Но Софья Андреевна была не из тех людей, которые легко сдаются. Чем больше препятствий, тем больше у нее прибавлялось энергии. Посоветовавшись с «бабушкой» и Ал. Мих. Кузминским, она решила поехать в Петербург и лично просить государя разрешить повесть к печати. Государь оказался либеральнее своих подчиненных и дал Софье Андреевне разрешение на выпуск XIII тома. Это было уже в апреле 1891 года. Софья Андреевна вернулась из Петербурга веселая и довольная. Запрещение к выпуску XIII тома повлекло бы за собой большой материальный ущерб. Кроме того, Софья Андреевна была, видимо, польщена приемом и вниманием, оказанным ей государем, о чем она охотно рассказывала всем своим родным и знакомым.
Многие не поняли глубокого смысла «Крейцеровой сонаты». Люди опошлили, исказили смысл повести. Один из штатов Америки оказался менее либерален, чем русский царь, и запретил повесть, как порнографию, а в Германии какой–то издатель пустился на грязную рекламу с целью наживы, и на обложке напечатал голую женщину.
Половой вопрос в течение всего этого периода занимал Толстого. Он прожил сам бурную жизнь. Боролся с соблазном похоти в продолжение всей своей жизни и знал всю силу этого соблазна, ведущего людей к преступлениям, иногда к полному нравственному падению. Не успев закончить «Крейцерову сонату», он в течение двух недель набросал повесть «Дьявол», где, со всей силой своего творческого пера, изобразил жуткую животную страсть человека к крестьянской женщине и его борьбу с ней.

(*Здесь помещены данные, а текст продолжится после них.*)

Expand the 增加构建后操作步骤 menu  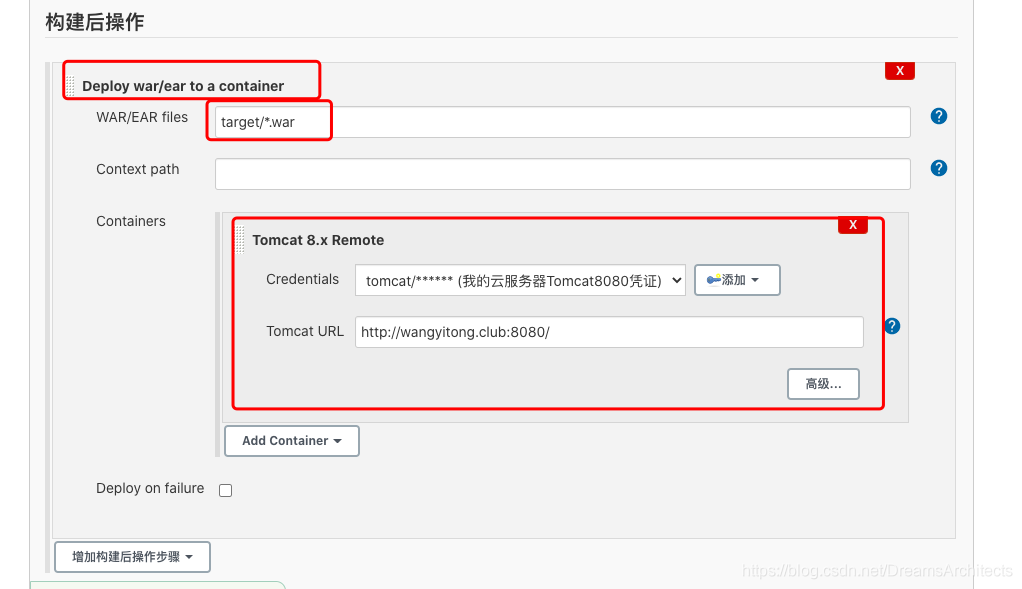(132, 557)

«Дьявол», или как Толстой называл ее вначале «История Фредерикса», быль, рассказанная сестрой главного действующего лица, Фредерикса, с которым случилась эта история. Это одно из тех произведений, которые настолько его увлекали, что он писал их запоем, сразу. 10 ноября 1889 года Толстой сделал следующую заметку в дневнике: «После обеда неожиданно стал писать историю Фредерикса». Но, набросав повесть вчерне, Толстой уже почти не возвращался к ней и только 20 лет спустя написал новый вариант ее, озаглавленный сначала «Иртенев» и в окончательной редакции «Дьявол».

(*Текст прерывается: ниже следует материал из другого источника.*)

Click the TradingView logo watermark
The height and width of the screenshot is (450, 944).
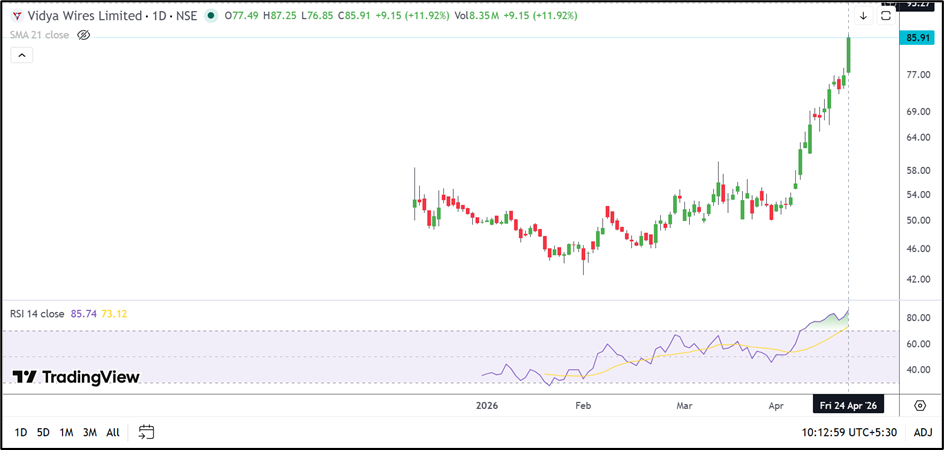coord(76,377)
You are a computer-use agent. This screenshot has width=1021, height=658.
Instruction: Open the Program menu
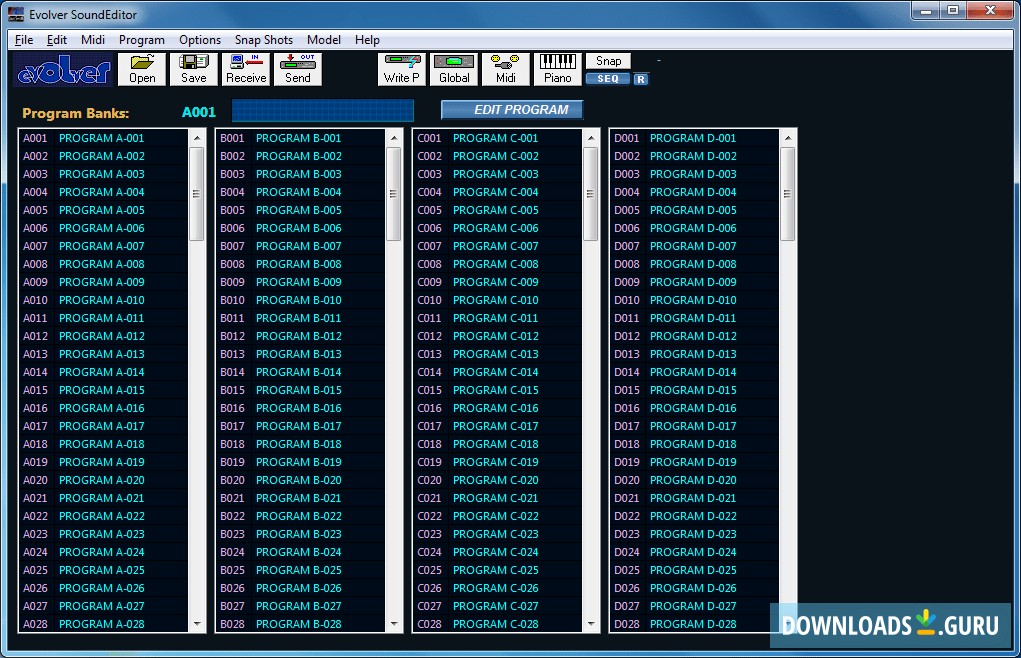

Об этой повести Софья Андреевна ничего в то время не знала. Толстой умышленно скрыл ее от жены. Он знал, что она вызовет бурю ревности Софьи Андреевны к его прошлому роману с крестьянкой Аксиньей, который так болезненно восприняла Софья Андреевна, узнавши о нем уже после их свадьбы, роман, отчасти послуживший темой для «Дьявола».
В этот период, 1889 – 1891 гг., Толстой снова возвращается к рассказу «Отец Сергий», впервые им набросанному в письме к Черткову 3 февраля 1890 года, где он описывает падение известного своей святой жизнью монаха, соблазненного женщиной. В дневниках Толстого встречаются несколько записей об «Отце Сергии»:
Июля 14‑го, 1890 года: «Хочется и начать Отца Сергия сначала». Августа 3‑го: «Ясно обдумывалось». И августа 18‑го: «Все глубже и глубже забирает эта история».

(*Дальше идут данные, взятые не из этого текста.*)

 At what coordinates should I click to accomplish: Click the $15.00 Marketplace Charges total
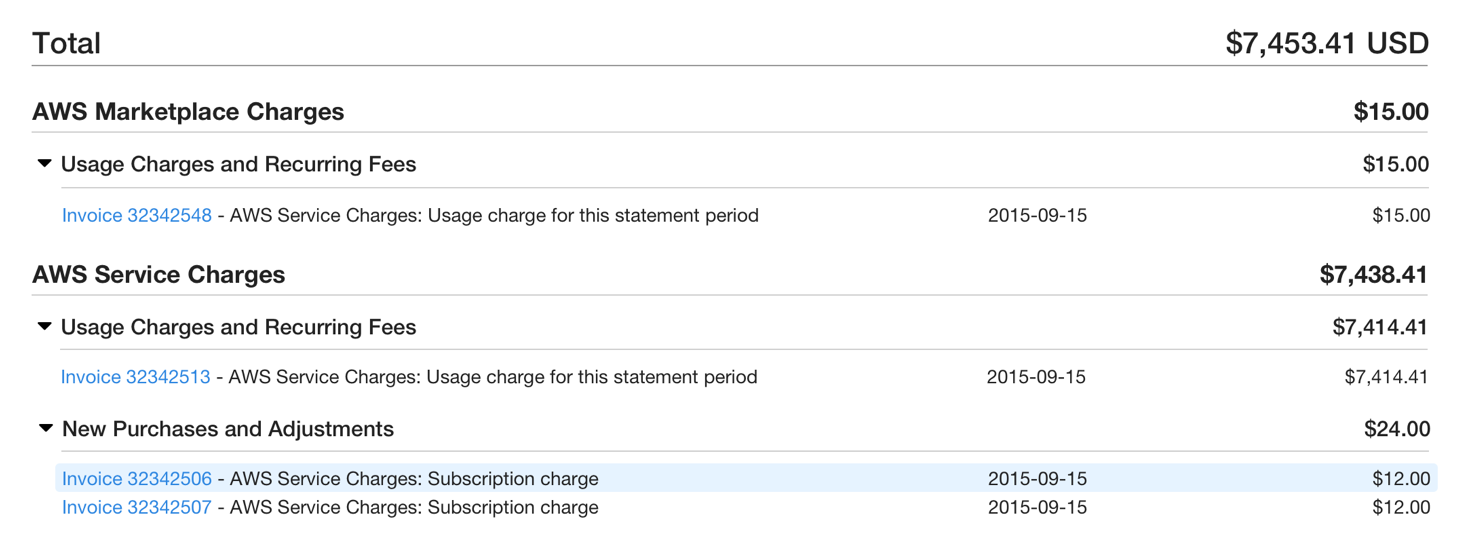[1391, 112]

В феврале Толстой с дочерью Машей и племянницей Верой Кузминской ездили в Шамординский монастырь, куда постриглась монахиней сестра Толстого, Марья Николаевна Толстая. Мужской монастырь Оптина Пустынь, в котором Толстой неоднократно бывал, находился в нескольких верстах от Шамордина. Снова он посетил старца Амвросия и долго беседовал с двумя монахами, Шидловским и Леонтьевым. По всей вероятности, посещение монахов и задушевные разговоры с ними дали ему большой материал к писанию «Отца Сергия».
В письме к Е. И. Попову, 20 сентября 1890 года, Толстой писал: «…Ослабляет нас в нашей борьбе с искушением то, что мы задаемся вперед мыслью о победе, задаем себе задачу сверх сил, задачу, которую исполнить или не исполнить не в нашей власти. Мы, как монах, говорим себе вперед: я обещаюсь быть целомудренным, подразумевая под этим внешнее целомудрие. И это, во–первых, невозможно, потому что мы не можем себе представить тех условий, в которых мы можем быть поставлены, и в которых мы не выдержим соблазна. И, кроме того, дурно; дурно потому, что не помогает достижению цели — приближения к наибольшему целомудрию, а напротив…
Задачей может быть одно: достижение наибольшего, по моему характеру, темпераменту, условиям прошедшего и настоящего, целомудрия — не перед людьми, которые не знают того, с чем мне надо бороться, а перед собой и Богом…»
В этих словах Толстой с особенной ясностью высказывает мысль, неоднократно повторяемую им всем его горячим, часто неразумным, последователям, смело, с горячностью и самоуверенностью молодости убежденным, что они могут достичь совершенства и ставящим себе непосильные задачи.